WWII veteran played seven seasons for Packers without missing a game

Cliff Christl started gathering oral histories with former Packers and others associated with the team in 2000 and will continue to gather them as Packers historian. Excerpts from those interviews will be periodically posted at www.packers.com

A tough, two-way tackle for most of his career, Dick Wildung played seven seasons from 1946 under Curly Lambeau through 1953, Gene Ronzani’s final year as coach.  It was a lean period in Packers history, but Wildung was one of the team’s few stalwarts and one of the last players to double on offense and defense. He was inducted into the Packers Hall of Fame in 1973. Wildung got a late start on his pro career. Drafted in the first round with the eighth overall selection in 1943, he missed three seasons while serving in the Navy during World War II. He also sat out the 1952 season to look after his hardware business in the Twin Cities area following the death of his partner. One of Wildung’s proudest achievements was never missing a game in those seven seasons. He played in 83 in all and was selected first team all-NFL in 1947 and ’49. (NFL.com incorrectly lists him as playing only three of 12 games in 1947 and 74 overall.)

On playing both ways: “I’d play the whole first quarter, every play. Then I’d play the first five minutes of the second quarter. But after five minutes, I’d be gasping for breath and I’d come off the field. Somebody would come in for me and they’d play five minutes. I’d sit on the bench and then there was five minutes to go in the half, I’d go back in. I did the same thing in the second half. So I’d play 50 minutes a game. I was probably one of the last guys in the whole league to play both ways.”

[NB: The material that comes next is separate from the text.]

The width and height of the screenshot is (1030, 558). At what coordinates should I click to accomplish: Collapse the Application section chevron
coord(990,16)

On the most difficult thing about playing without a break: “I used to play 60 minutes at the University of Minnesota. But I didn’t smoke. During World War II, I took up smoking and it was the dumbest thing I ever did in my life. I smoked all the time I played at Green Bay and I just didn’t have the wind to play 60 minutes. I know it was the (darn) cigarettes, but I kept smoking anyway.” (Photo courtesy of the Stiller-Lefebvre collection)

On whether it was common for players to smoke at that time: “Everybody smoked: coaches, players. We’d smoke on the train or plane. It’s the gull (darndest) habit.”

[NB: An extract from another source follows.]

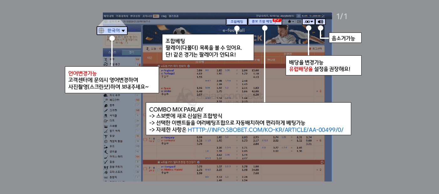Viewport: 439px width, 194px height.
Task: Favorite the e-Hungary vs e-Germany match star
Action: pyautogui.click(x=145, y=139)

On playing for Lambeau over his first four seasons: “I’m not sure he was the world’s best football coach, but he was a good guy to play for. He rode you pretty hard. I played for Bernie Bierman at the University of Minnesota. He was a great football coach. But Curly had to be a good coach; he was the coach for 30 years. But I didn’t think he was a great strategist or anything.”

On Lambeau’s emotional swings, especially when the Packers played his hated rival, the Chicago Bears: “He’d get wild during games and get crazy during Bear week. We always opened the season against the Bears in Green Bay and he hated the Bears so (darn) bad. I think he hurt the Packers because he was just wild on Bear week. I think it probably cost the Packers a lot.”

On playing in Lambeau’s Notre Dame Box offensive system in 1946: “It was probably past its time. It’s like a single-wing except there is a balanced line. The Pittsburgh Steelers were still playing the single-wing and everybody else was playing the T. So we were one of the last teams to go to the T.”

On Lambeau’s decision to switch to a version of the T in 1947: “I don’t suppose he was the greatest T guy in the world. He had coached the Notre Dame Box all his life.”

On Walt Kiesling, his first line coach in Green Bay and a member of the Pro Football Hall of Fame: “He was a (darn) good coach, the best line coach I ever played for. He knew his stuff. He’d get himself in a little trouble once in awhile with one of the players. Maybe at halftime, he’d turn around and slap somebody, which was not good. But he was a (darn) good line coach.”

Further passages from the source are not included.